这里说的是一个查找的问题，查找问题分为两类：
1. 知道要查找的内容，比如要找一个电话号码，我们知道要电话号码是1234，就直接用 in  来找
2. 不知道要查找的具体内容，只知道format，这种情况，我们就要用regular expression to search through the document to find the pattern
such as r'\d{3}-\d{3}-\d{4}'
d means digits, and put a backlash in front of d is to tell python that it is different from 'd'

In [1]:
text='The phone number of the agent is 408-555-1234. Call soon!'

In [2]:
'phone' in text

True

In [3]:
import re  #regular expression library in python

In [4]:
pattern='phone'

In [5]:
re.search(pattern,text)

<re.Match object; span=(4, 9), match='phone'>

In [6]:
my_match=re.search(pattern,text)

In [7]:
my_match.span()

(4, 9)

In [8]:
my_match.start()

4

In [9]:
my_match.end()

9

###### the pattern appears twice(more than once) 

In [10]:
text2='My phone is a new phone'

In [11]:
match=re.search(pattern,text2)
match

<re.Match object; span=(3, 8), match='phone'>

In [12]:
match.span()  #the span seems does not work, only return the span of the first search

(3, 8)

In [13]:
all_matches=re.findall('phone',text2)
len(all_matches)

2

In [14]:
for match in re.finditer('phone',text2):
    print(match.span())

(3, 8)
(18, 23)


more to check the python expressions notebook

### python pattern search

In [15]:
text3='My telephone number is 777-555-1234'

In [16]:
pattern=r'\d\d\d-\d\d\d-\d\d\d\d'

In [17]:
phone_number=re.search(pattern,text3)
phone_number

<re.Match object; span=(23, 35), match='777-555-1234'>

In [18]:
phone_number.group()

'777-555-1234'

### quantifiers
define how many times to search

In [19]:
pattern=r'\d{3}-\d{3}-\d{4}'

In [20]:
re.search(pattern,text3)

<re.Match object; span=(23, 35), match='777-555-1234'>

### grab separate groups
compile separate groups using pairs

In [21]:
pattern=r'(\d{3})-(\d{3})-(\d{4})'

In [23]:
mymatch=re.search(pattern,text3)

In [24]:
mymatch.group()

'777-555-1234'

In [25]:
mymatch

<re.Match object; span=(23, 35), match='777-555-1234'>

In [26]:
mymatch.group(1)

'777'

In [27]:
mymatch.group(3)

'1234'

### | operator 

In [28]:
re.search(r'man|woman',"this is man here")  #match by man

<re.Match object; span=(8, 11), match='man'>

In [29]:
re.search(r'man|woman',"this is woman here")  #match by woman

<re.Match object; span=(8, 13), match='woman'>

### a wild card

In [32]:
re.findall(r".at","The cat is in the hat sat plat")

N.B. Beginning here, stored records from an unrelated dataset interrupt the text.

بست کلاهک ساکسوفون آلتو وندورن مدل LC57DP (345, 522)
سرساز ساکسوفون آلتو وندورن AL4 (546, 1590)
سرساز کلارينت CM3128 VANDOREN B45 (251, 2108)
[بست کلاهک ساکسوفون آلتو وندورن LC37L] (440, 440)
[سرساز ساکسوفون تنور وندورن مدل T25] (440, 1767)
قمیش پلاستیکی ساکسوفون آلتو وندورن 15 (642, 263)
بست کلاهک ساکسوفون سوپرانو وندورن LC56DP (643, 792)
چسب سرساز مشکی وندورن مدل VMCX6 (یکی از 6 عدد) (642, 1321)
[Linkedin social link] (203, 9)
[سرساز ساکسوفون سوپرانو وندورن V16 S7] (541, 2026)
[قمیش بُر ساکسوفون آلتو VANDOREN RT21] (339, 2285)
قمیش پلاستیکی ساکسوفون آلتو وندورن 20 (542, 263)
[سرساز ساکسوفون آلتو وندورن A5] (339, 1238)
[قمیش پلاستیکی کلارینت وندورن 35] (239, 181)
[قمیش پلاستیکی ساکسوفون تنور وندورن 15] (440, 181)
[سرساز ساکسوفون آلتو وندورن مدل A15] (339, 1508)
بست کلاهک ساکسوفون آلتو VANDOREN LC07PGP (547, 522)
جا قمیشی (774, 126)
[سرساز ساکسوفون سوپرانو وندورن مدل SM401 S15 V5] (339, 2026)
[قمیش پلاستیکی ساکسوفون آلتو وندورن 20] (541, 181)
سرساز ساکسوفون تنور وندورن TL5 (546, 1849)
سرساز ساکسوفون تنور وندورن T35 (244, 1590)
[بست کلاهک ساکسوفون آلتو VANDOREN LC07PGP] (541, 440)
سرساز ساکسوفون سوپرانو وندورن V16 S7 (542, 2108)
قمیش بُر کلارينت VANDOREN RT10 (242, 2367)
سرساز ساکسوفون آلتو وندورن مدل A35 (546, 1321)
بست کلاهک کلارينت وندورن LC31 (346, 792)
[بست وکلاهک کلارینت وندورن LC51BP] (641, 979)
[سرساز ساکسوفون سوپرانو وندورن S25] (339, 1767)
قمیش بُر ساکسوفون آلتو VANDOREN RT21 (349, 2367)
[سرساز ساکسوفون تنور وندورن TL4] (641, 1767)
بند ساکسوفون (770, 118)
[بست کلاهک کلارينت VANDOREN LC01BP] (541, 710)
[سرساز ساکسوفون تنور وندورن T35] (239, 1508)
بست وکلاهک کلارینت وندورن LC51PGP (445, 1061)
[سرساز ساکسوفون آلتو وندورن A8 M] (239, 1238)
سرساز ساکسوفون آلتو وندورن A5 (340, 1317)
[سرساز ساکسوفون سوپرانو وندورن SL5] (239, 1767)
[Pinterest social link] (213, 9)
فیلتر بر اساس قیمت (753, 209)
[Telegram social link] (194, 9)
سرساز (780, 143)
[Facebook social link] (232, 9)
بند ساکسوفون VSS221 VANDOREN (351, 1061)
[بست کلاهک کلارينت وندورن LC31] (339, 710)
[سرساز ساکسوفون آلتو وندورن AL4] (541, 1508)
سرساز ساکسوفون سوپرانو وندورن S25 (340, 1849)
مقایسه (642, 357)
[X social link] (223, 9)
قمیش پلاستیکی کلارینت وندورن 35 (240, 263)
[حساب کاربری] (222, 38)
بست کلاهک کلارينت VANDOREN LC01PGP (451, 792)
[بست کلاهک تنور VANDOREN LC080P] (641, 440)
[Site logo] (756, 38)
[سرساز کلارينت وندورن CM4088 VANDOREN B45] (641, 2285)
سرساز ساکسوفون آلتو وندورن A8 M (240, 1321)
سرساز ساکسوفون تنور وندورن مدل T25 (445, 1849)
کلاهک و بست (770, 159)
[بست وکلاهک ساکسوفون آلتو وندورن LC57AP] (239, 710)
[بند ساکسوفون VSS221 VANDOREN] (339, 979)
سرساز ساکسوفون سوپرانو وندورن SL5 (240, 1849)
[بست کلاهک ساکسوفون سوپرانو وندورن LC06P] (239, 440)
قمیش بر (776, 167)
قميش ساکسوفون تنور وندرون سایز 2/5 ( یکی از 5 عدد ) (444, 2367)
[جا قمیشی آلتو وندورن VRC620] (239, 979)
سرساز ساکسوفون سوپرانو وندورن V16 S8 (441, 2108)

['cat', 'hat', 'sat', 'lat']

In [33]:
re.findall(r"..at","The cat is in the hat sat plat")

[' cat', ' hat', ' sat', 'plat']

### $ ends with

In [35]:
re.findall(r"\d$",'This ends with a number 2')

['2']

###  ^ starts with

In [36]:
re.findall(r"^\d","1 is the lonest number")

['1']

### exclude [ ]

In [37]:
phrase="There are 3 numbers 34 inside 5 this sentence"

In [39]:
re.findall(r"[^\d]",phrase)

['T',
 'h',
 'e',
 'r',
 'e',
 ' ',
 'a',
 'r',
 'e',
 ' ',
 ' ',
 'n',
 'u',
 'm',
 'b',
 'e',
 'r',
 's',
 ' ',
 ' ',
 'i',
 'n',
 's',
 'i',
 'd',
 'e',
 ' ',
 ' ',
 't',
 'h',
 'i',
 's',
 ' ',
 's',
 'e',
 'n',
 't',
 'e',
 'n',
 'c',
 'e']

In [40]:
re.findall(r"[^\d]+",phrase)

['There are ', ' numbers ', ' inside ', ' this sentence']

In [50]:
test_phrase="This is a string! but it has punctuation. how to remove it ? "

In [51]:
re.findall(r"[^!.? ]+",test_phrase)

['This',
 'is',
 'a',
 'string',
 'but',
 'it',
 'has',
 'punctuation',
 'how',
 'to',
 'remove',
 'it']

In [52]:
re.findall(r"[^!.?]+",test_phrase) #if there is no space behind ?, then it is like the following 

['This is a string', ' but it has punctuation', ' how to remove it ', ' ']

In [53]:
mylist=re.findall(r"[^!.? ]+",test_phrase)

In [54]:
' '.join(mylist)

'This is a string but it has punctuation how to remove it'

### \w alphanumeric

In [57]:
text="Only find the hyphen-words. were are the long-ish dash words?"

In [58]:
re.findall(r'[\w]+-[\w]+',text)

['hyphen-words', 'long-ish']